Department of Biology
Dr. Keith Garlid is a biomedical scientist whose research has focused on mitochondrial physiology and bioenergetics and is internationally recognized for his work on mitochondrial ion transport proteins. These transporters regulate mitochondrial volume, pH and Ca2+, and thereby provide the physiological milieu essential for ATP synthesis and energy metabolism. A broad overview of this approach can be found in a chapter in "The Handbook of Cell Physiology", entitled "Mitochondrial physiology". We are interested in an integration of the basic biochemistry, biophysics and molecular biology of mitochondria with cell and organ physiology, including application to human health and disease. The research described has been funded for many years by grants from the National Institutes of Health.
The mitochondrial KATP channel (mitoKATP) and K+/H+ antiporter play the role of volume regulation in mitochondria. Our work on mitoKATP has led to dramatic new findings. It has been known for some time that K+ channel openers, which are specific for KATP channels, protect the heart from ischemic damage, whereas KATP-selective blockers promote ischemic damage. It was assumed that these drugs act on the plasma membrane KATP channel. We have shown, however, that mitoKATP is the receptor for these effects (Garlid, et al, 1997). This discovery has had a major impact on the field of ischemia-reperfusion research and the role of mitoKATP in heart continues to be a major focus of our research.

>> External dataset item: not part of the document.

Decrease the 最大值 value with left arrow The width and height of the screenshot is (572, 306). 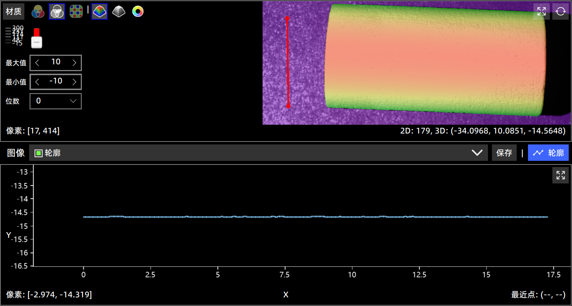click(x=37, y=63)
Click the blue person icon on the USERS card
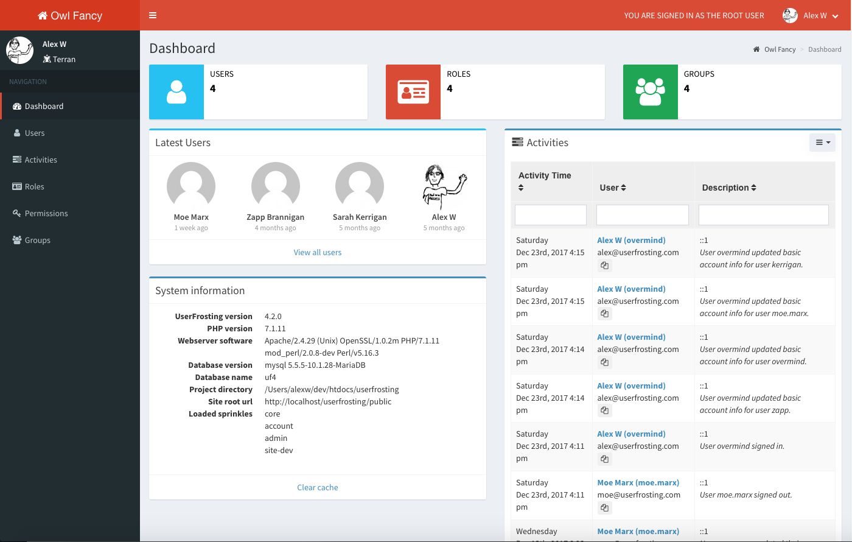 176,91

The UCPs catalyze proton back-flux into the mitochondrial matrix, thereby dissipating energy and producing heat. We have been a major laboratory in the study of UCP1, which is expressed solely in brown adipose tissue, an organ specialized for thermogenesis. These studies include working out the mechanism by which the UCPs catalyze proton transport. Since 1998, 5 new uncoupling proteins have been discovered, including 4 new mammalian UCPs. We were the first laboratory to demonstrate that recombinant UCP2 and UCP3 are true uncoupling proteins. It turns out that the UCPs appear to be involved in the prevention of metabolic syndrome, the epidemic health problem that includes diabetes, hypertension, obesity, and atherosclerosis.
The calcium cycle consists of the mitochondrial Ca2+ channel, the Ca2+/Na+ antiporter, and the Na+/H+ antiporter. We have published several papers demonstrating reconstitution of these proteins in liposomes.

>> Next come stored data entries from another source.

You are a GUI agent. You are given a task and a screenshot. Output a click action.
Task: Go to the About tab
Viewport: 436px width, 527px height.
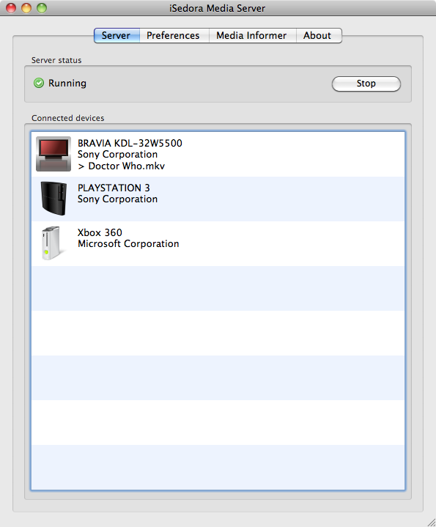(x=317, y=36)
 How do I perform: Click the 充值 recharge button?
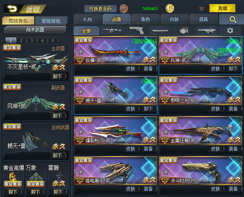[222, 8]
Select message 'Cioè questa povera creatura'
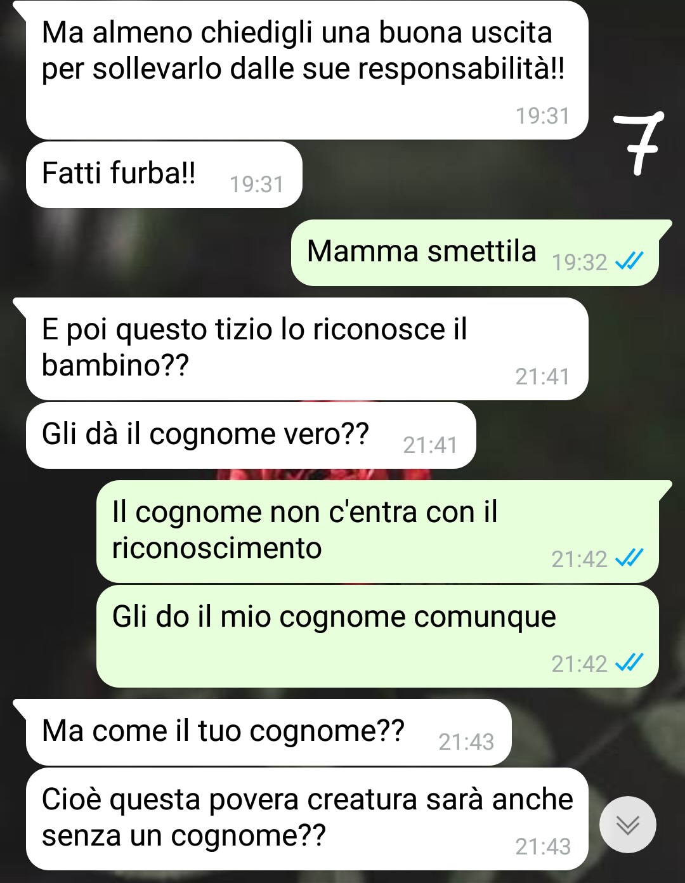The height and width of the screenshot is (883, 685). (x=307, y=819)
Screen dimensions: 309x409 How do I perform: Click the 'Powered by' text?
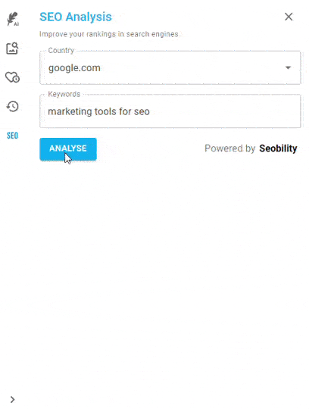(x=229, y=148)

Dr. Garlid and his colleagues have also worked on other transport mechanisms in mitochondria, including transport of spermine and other polyvalent cations. Dr. Garlid coined the term "IMAC" for the inner membrane anion channel of mitochondria. Dr. Garlid is also known for his work on the physicochemical state of water in mitochondria and other biological systems, and on the importance of volume regulation in mitochondria.
Dr. Garlid has also done work in basic bioenergetics, and is the invited author of a chapter entitled "Chemiosmotic theory" for a new Encylopedia of Biochemistry. Through his work on mitochondria, Dr. Garlid has been privileged to become friends with many scientists working on mitochondria, including Peter Mitchell, the 1978 Nobel laureate for his brilliant insights in describing the chemiosmotic mechanism of oxidative phosphorylation. Dr. Garlid was with Dr. Mitchell when he died, and he was invited to write personal appreciations by scientific journals and by the Mitchell family.